Your instructions
Without altering a single word, repeat the records that follow.
═════ Material provided
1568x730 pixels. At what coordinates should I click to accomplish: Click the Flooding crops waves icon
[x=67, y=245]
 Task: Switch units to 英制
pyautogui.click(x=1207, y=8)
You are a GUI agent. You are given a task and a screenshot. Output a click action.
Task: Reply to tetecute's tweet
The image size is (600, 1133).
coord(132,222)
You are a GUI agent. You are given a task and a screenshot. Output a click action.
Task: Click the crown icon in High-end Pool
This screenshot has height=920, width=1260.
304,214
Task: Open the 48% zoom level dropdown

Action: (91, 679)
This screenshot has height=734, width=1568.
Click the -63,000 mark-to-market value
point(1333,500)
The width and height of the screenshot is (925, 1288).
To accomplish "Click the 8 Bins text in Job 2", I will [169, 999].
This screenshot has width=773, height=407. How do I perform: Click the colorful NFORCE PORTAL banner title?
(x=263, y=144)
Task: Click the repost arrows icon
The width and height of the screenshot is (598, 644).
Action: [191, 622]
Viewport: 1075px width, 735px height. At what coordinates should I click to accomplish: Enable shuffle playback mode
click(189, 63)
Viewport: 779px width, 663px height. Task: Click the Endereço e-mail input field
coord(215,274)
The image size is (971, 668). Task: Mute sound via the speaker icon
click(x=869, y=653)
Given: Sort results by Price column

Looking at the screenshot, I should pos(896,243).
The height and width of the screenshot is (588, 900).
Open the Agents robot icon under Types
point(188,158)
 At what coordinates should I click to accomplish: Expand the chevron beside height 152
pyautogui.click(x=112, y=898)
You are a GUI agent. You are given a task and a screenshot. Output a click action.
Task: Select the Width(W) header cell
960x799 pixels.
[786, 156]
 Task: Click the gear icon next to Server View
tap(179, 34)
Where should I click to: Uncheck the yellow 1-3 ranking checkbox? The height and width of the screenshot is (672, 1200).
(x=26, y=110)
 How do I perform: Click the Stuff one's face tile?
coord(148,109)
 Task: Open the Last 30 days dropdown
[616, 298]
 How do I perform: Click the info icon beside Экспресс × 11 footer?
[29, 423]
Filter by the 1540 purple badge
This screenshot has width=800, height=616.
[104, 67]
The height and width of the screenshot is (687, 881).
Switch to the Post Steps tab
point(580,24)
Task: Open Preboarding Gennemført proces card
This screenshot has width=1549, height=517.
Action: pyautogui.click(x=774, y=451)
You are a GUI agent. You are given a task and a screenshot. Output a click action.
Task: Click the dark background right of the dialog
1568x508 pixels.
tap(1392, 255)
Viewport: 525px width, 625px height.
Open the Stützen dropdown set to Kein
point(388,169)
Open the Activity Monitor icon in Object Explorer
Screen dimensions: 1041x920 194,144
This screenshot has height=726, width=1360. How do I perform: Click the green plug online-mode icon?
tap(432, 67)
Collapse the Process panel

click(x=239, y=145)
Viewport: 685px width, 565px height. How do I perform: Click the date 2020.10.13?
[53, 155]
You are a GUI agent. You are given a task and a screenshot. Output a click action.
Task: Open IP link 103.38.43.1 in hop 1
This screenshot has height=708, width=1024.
══════════
Solution
1568x730 pixels. At what coordinates should I click to accomplish: Click the Flooding crops waves icon
[x=67, y=245]
 Task: Switch units to 英制
pyautogui.click(x=1207, y=8)
You are a GUI agent. You are given a task and a screenshot. Output a click action.
Task: Reply to tetecute's tweet
The image size is (600, 1133).
coord(132,222)
You are a GUI agent. You are given a task and a screenshot. Output a click action.
Task: Click the crown icon in High-end Pool
This screenshot has height=920, width=1260.
304,214
Task: Open the 48% zoom level dropdown

Action: (91, 679)
This screenshot has height=734, width=1568.
Click the -63,000 mark-to-market value
point(1333,500)
The width and height of the screenshot is (925, 1288).
To accomplish "Click the 8 Bins text in Job 2", I will [169, 999].
This screenshot has width=773, height=407. How do I perform: Click the colorful NFORCE PORTAL banner title?
(x=263, y=144)
Task: Click the repost arrows icon
The width and height of the screenshot is (598, 644).
Action: [191, 622]
Viewport: 1075px width, 735px height. At what coordinates should I click to accomplish: Enable shuffle playback mode
click(189, 63)
Viewport: 779px width, 663px height. Task: Click the Endereço e-mail input field
coord(215,274)
The image size is (971, 668). Task: Mute sound via the speaker icon
click(x=869, y=653)
Given: Sort results by Price column

Looking at the screenshot, I should pos(896,243).
The height and width of the screenshot is (588, 900).
Open the Agents robot icon under Types
point(188,158)
 At what coordinates should I click to accomplish: Expand the chevron beside height 152
pyautogui.click(x=112, y=898)
You are a GUI agent. You are given a task and a screenshot. Output a click action.
Task: Select the Width(W) header cell
960x799 pixels.
[786, 156]
 Task: Click the gear icon next to Server View
tap(179, 34)
Where should I click to: Uncheck the yellow 1-3 ranking checkbox? The height and width of the screenshot is (672, 1200).
(x=26, y=110)
 How do I perform: Click the Stuff one's face tile?
coord(148,109)
 Task: Open the Last 30 days dropdown
[616, 298]
 How do I perform: Click the info icon beside Экспресс × 11 footer?
[29, 423]
Filter by the 1540 purple badge
This screenshot has width=800, height=616.
[104, 67]
The height and width of the screenshot is (687, 881).
Switch to the Post Steps tab
point(580,24)
Task: Open Preboarding Gennemført proces card
This screenshot has width=1549, height=517.
Action: pyautogui.click(x=774, y=451)
You are a GUI agent. You are given a task and a screenshot. Output a click action.
Task: Click the dark background right of the dialog
1568x508 pixels.
tap(1392, 255)
Viewport: 525px width, 625px height.
Open the Stützen dropdown set to Kein
point(388,169)
Open the Activity Monitor icon in Object Explorer
Screen dimensions: 1041x920 194,144
This screenshot has height=726, width=1360. How do I perform: Click the green plug online-mode icon?
tap(432, 67)
Collapse the Process panel

click(x=239, y=145)
Viewport: 685px width, 565px height. How do I perform: Click the date 2020.10.13?
[53, 155]
You are a GUI agent. You are given a task and a screenshot. Output a click action.
Task: Open IP link 103.38.43.1 in hop 1
This screenshot has height=708, width=1024.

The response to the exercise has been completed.